### EXERCISE DETAILS
Give back an exact repetition of the material below, from its first line through the line that contains "Image resolution: width=868", both included, minus the pictures.

BEGIN

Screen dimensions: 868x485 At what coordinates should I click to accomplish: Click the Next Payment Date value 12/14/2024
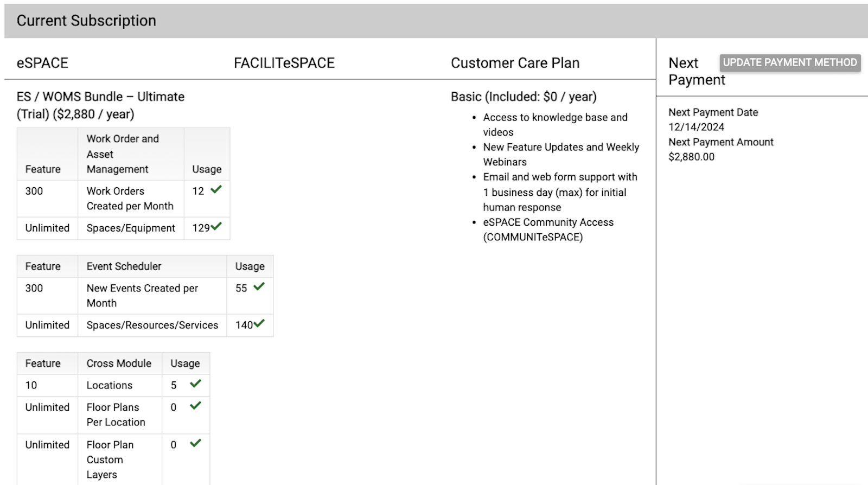(x=696, y=127)
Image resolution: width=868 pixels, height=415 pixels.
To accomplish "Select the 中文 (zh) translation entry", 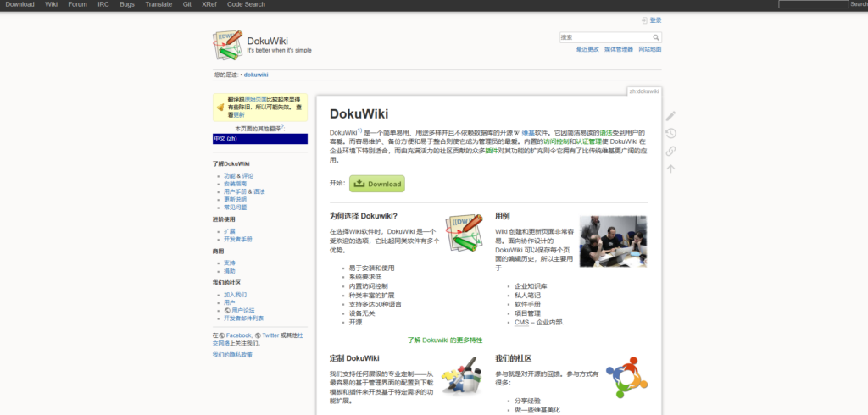I will click(x=259, y=138).
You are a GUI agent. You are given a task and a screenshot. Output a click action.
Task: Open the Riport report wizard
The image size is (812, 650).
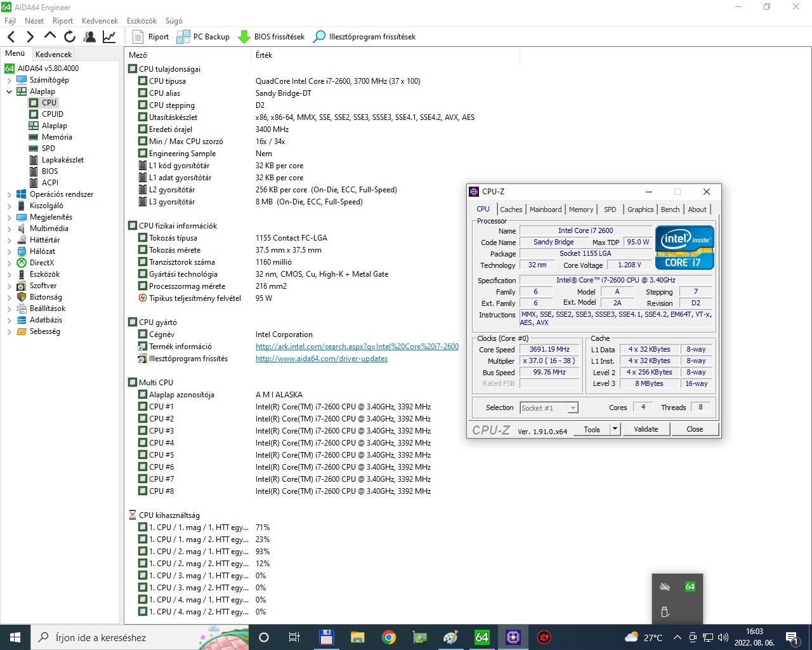point(151,37)
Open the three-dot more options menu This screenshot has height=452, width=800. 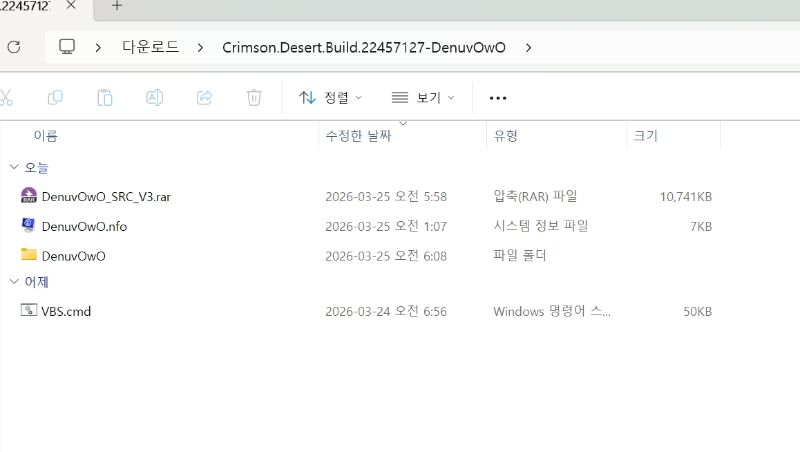(498, 97)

END

### PROBLEM SOLUTION
Screen dimensions: 868x485 At what coordinates should I click to accomplish: Click the Next Payment Date value 12/14/2024
(x=696, y=127)
Image resolution: width=868 pixels, height=415 pixels.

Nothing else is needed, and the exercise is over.